De Zwitserse Nationale Bank (SNB) voerde als eerste centrale bank in de ontwikkelde markten in deze rentecyclus een renteverlaging door. De Federal Reserve bevestigde dat het nog steeds van plan is om de rente dit jaar drie keer te verlagen, zelfs als de groei sterk blijft en de inflatie stabiel. De Bank of England legde de basis voor een mogelijke renteverlaging in juni, nu het VK "op weg is" om zijn strijd tegen de inflatie te winnen. Zelfs de Bank of Japan heeft een mijlpaal bereikt door voor het eerst in 17 jaar de rente te verhogen en zo officieel een einde te maken aan het experiment met negatieve rentetarieven. Al met al is de race om de rente te verlagen officieel begonnen - en de SNB heeft de aftrap gegeven.

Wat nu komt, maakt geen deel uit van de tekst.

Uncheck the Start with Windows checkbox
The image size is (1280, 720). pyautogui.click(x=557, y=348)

Beleidsmakers lijken niet zo bezorgd over de inflatie
De taak om de inflatie te beteugelen zonder de groei te laten ontsporen is een delicate opdracht voor centrale bankiers. Vorige week gaven beleidsmakers aan dat ze zich nu meer zullen richten op de risico's van de hoge rente voor de economie, in plaats van geobsedeerd te zijn met het terugdringen van de inflatie naar het streefcijfer van 2%.
Ter ondersteuning hiervan gaf de Fed een aantal belangrijke signalen af:
- Fed-voorzitter Powell benadrukte dat, net zoals de centrale bank vorig jaar niet overdreven reageerde op meevallende inflatiecijfers, ze de tegenvallende inflatiecijfers van de afgelopen twee maanden ook niet als een nieuwe trend beschouwt. Dit zijn onvermijdelijke 'hobbels op de weg' in het desinflatieproces.

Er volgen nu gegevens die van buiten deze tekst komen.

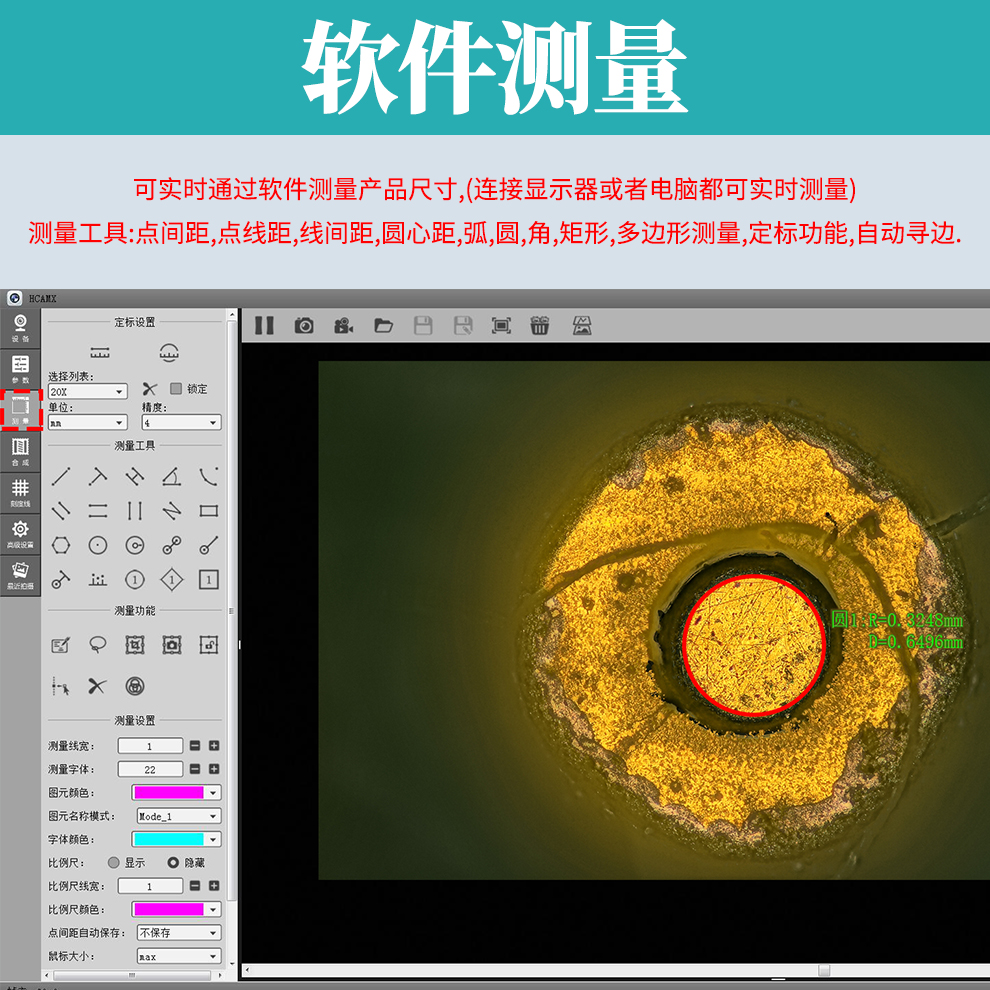The image size is (990, 990).
Task: Open folder icon in top toolbar
Action: 383,325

- Powell bracht één belangrijke wijziging aan in zijn voorbereide verklaring van de vergadering in januari: 'een onverwachte verzwakking van de arbeidsmarkt... zou een beleidsreactie kunnen rechtvaardigen'. Hoewel hij zei dat hij dit niet waarschijnlijk acht, suggereert hij dat de Fed eerder geneigd is om de rente te verlagen dan om te verhogen.
- De Fed signaleert een sterkere economie en heeft de prognoses voor de bbp-groei en de inflatie verhoogd en voor de werkloosheid verlaagd. En toch voorziet de centrale bank nog steeds drie renteverlagingen dit jaar. Hoe kan dat? De Fed noemde specifiek 'verbeterende aanbodvoorwaarden' (vooral op de arbeidsmarkt) als een belangrijke reden waarom een sterkere groei niet tot meer inflatie hoeft te leiden. Dit geeft aan dat de Fed vindt dat de economie er gezond uitziet, niet te heet, en dat renteverlagingen op tafel moeten blijven liggen.

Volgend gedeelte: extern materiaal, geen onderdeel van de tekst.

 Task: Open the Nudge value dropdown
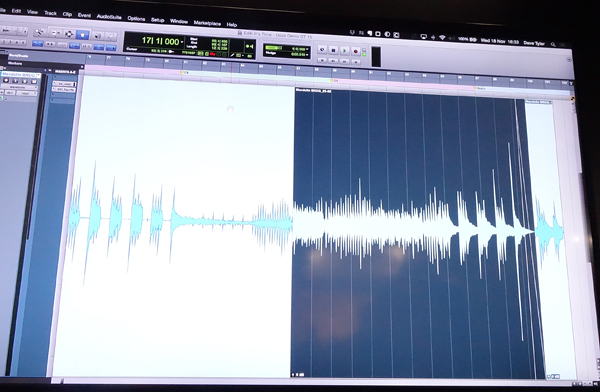coord(307,54)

Al met al lijkt de Fed - net als de meeste centrale banken - eerder geneigd de rente te verlagen bij het eerste teken van economische zwakte dan agressief te verhogen als het wat langer duurt voordat de inflatie terugkeert naar het streefcijfer van 2%. Die 'asymmetrie' in de besluitvorming van de Fed is goed nieuws voor beleggers.